No matter that we had a signed contract. No matter that I was the better person for the contract for a variety of reasons. No matter that I had already agreed to terms that were very, very generous.
The other party caved anyway, simply because the bully would not relent until he got what he wanted.
The entire experience was one of waiting to see if what seemed done, final, steady, would in fact collapse at the hands of someone who was insistent on making it happen just to satisfy his own aims, and it was unnerving to say the least.
If this sounds familiar to you, it should.
It is the model by which Trump has essentially run his entire life. He wants what he wants, no matter how crazy, and he will run right over everyone, no matter the cost, no matter the law, no matter what promises have been made and what ones have to be broken, to get it.
I’m still not quite over the way this all reflected in my own life this week, and the way it roadmapped onto so many other things that happened in the last seven days.
For instance, Kristi Noem saying under oath that DHS would never under any circumstances effectuate the return of Kilmar Abrego Garcia to his family, while at the same time claiming she was complying with a Supreme Court order to the contrary. The bully wants what it wants.

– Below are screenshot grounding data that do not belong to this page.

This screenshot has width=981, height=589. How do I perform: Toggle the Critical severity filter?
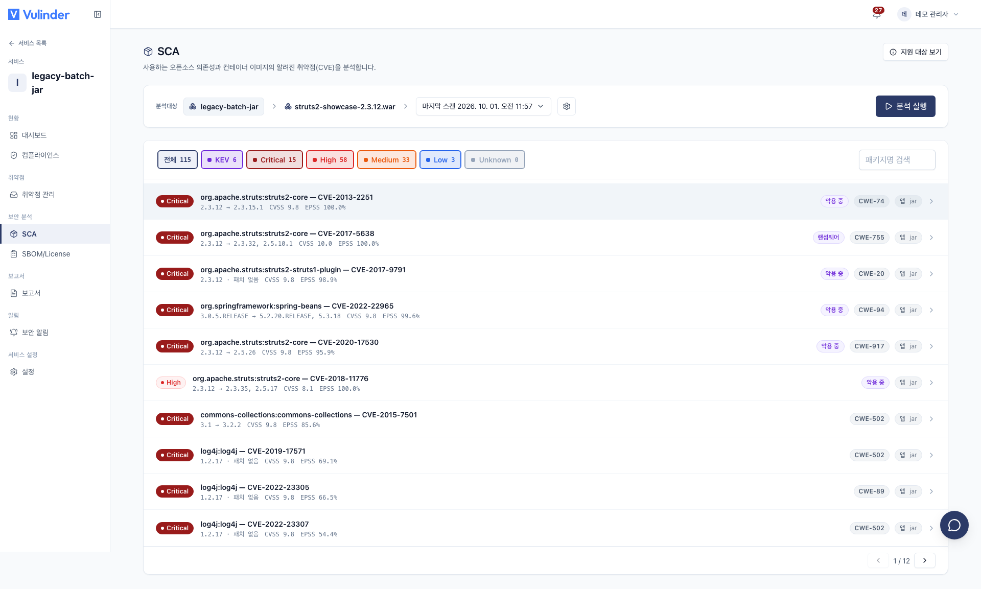click(x=274, y=160)
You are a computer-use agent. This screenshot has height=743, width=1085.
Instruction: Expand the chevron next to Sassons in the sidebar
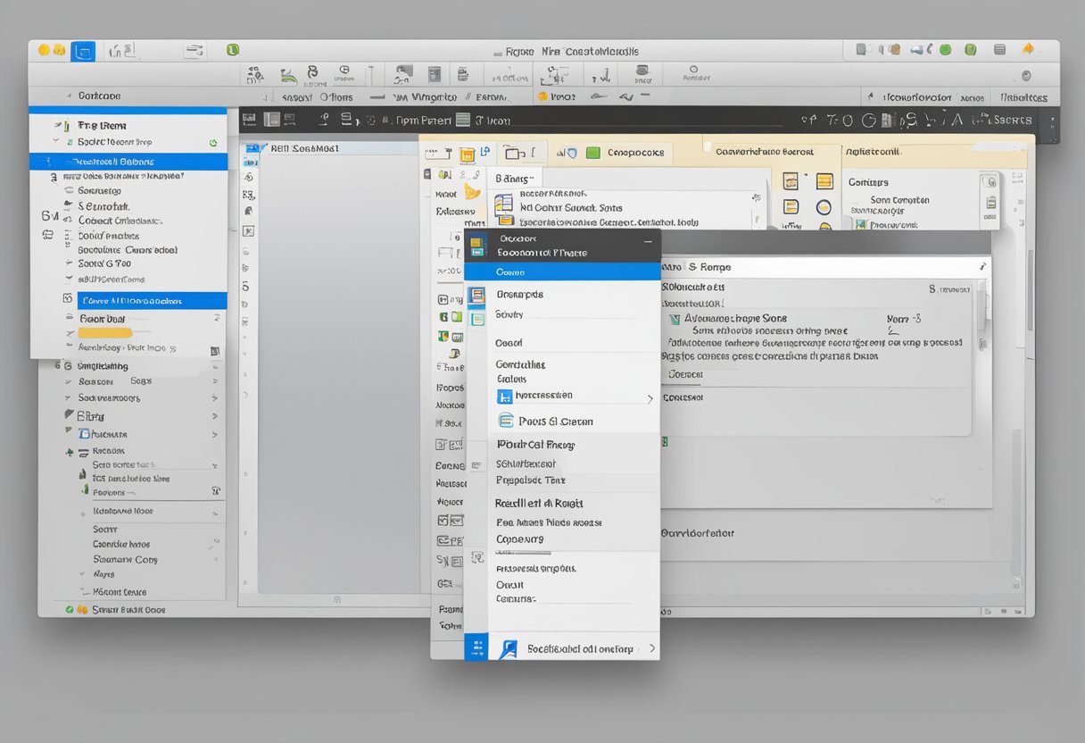(214, 381)
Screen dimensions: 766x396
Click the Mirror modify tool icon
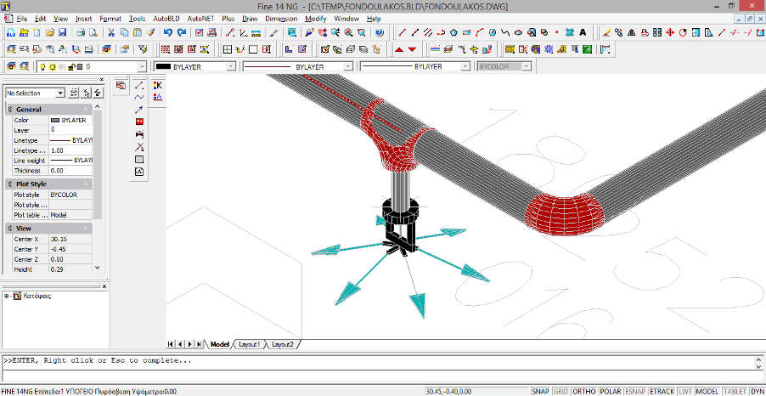(x=633, y=32)
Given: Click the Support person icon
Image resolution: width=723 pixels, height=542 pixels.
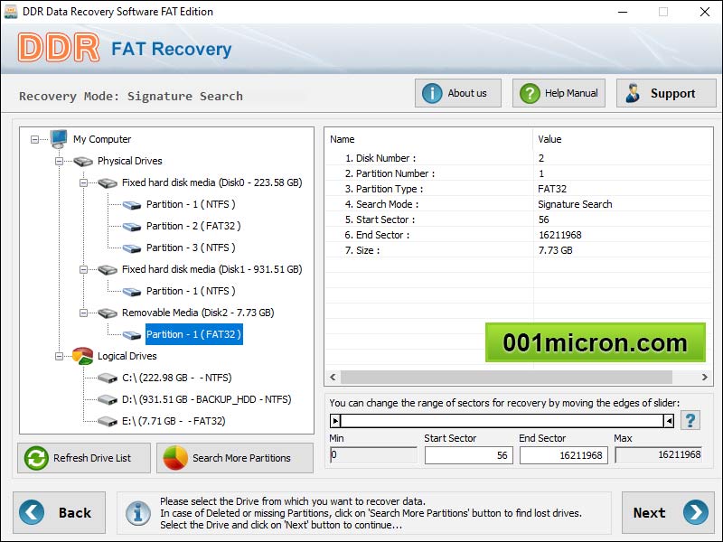Looking at the screenshot, I should point(634,92).
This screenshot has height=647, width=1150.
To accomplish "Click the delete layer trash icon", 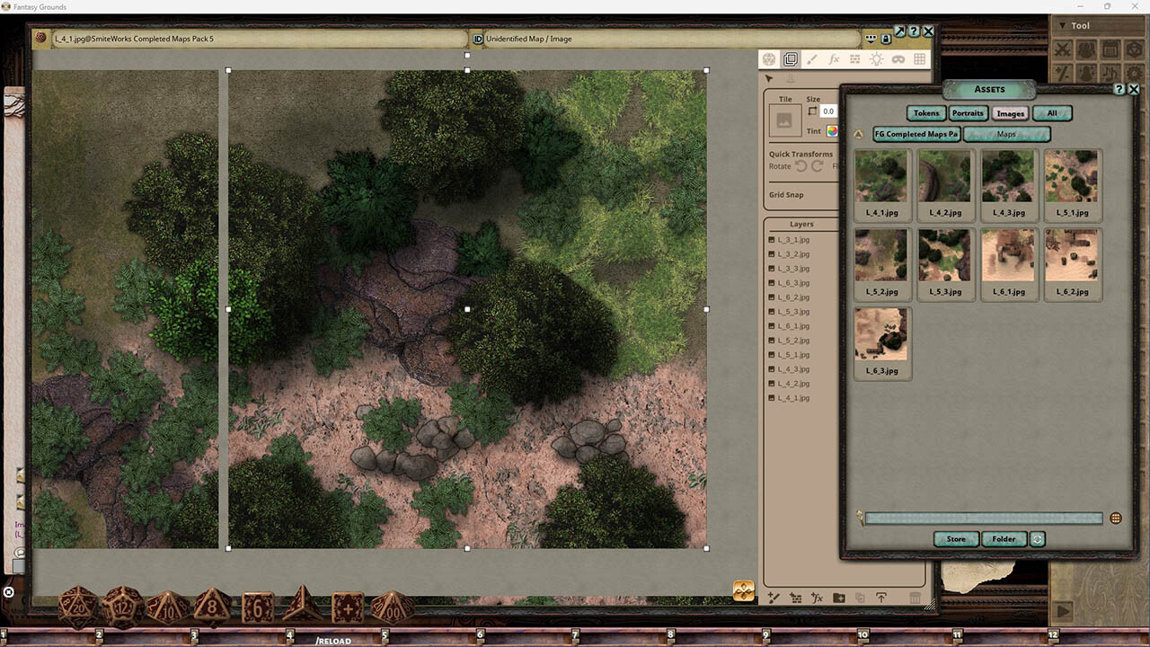I will tap(915, 598).
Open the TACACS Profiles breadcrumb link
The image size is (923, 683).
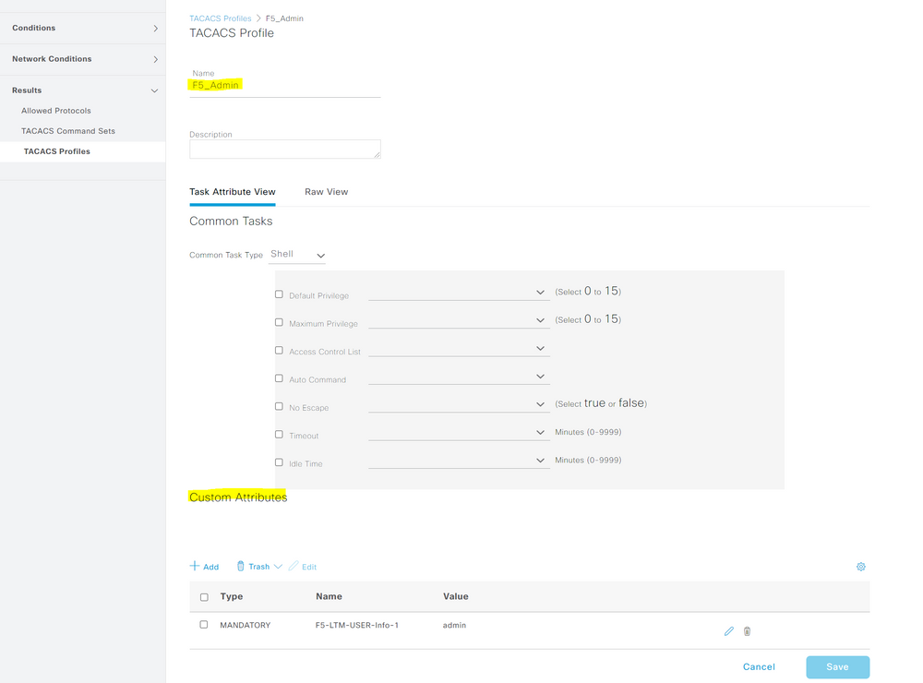tap(220, 18)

For instance, the new acting head of FEMA, David Richardson, berating staff this morning, saying he was there to enact Trump’s agenda, and threatening “don’t get in my way . . . I will run right over you.” The bully wants what it wants.
For instance, Trump threatening toy manufacturer Mattel with tariffs (a real WTF moment) because he thinks American kids have too many dolls. The bully wants what it wants.
This regime wants what he wants, no matter how crazy or illegal, and it will do anything to get it.
It is the experience of the daily unsteady ground that is the current cause of my exhaustion at the moment (and yours too, I expect).
I miss consistency and reliability and trust. I miss not having to think about the minutiae of the social safety net every minute. I miss having confidence that a whole democracy can’t just crumble in a few months.
As I write this, a hearing is underway in the District Court for the District of Vermont concerning whether Rumeysa Öztürk, the Tufts student kidnapped off the street by ICE for writing an op-ed, should be released. While she should be, and in this court that last week ordered the release of Mohsen Mahdawi, she likely will be, the uncertainty for thousands of others remains, with more added to the detention ranks daily. (UPDATE: Öztürk has been ordered immediately released from detention.) It’s hard to fathom the totality of the suffering, if you can even bear to stop and think about it.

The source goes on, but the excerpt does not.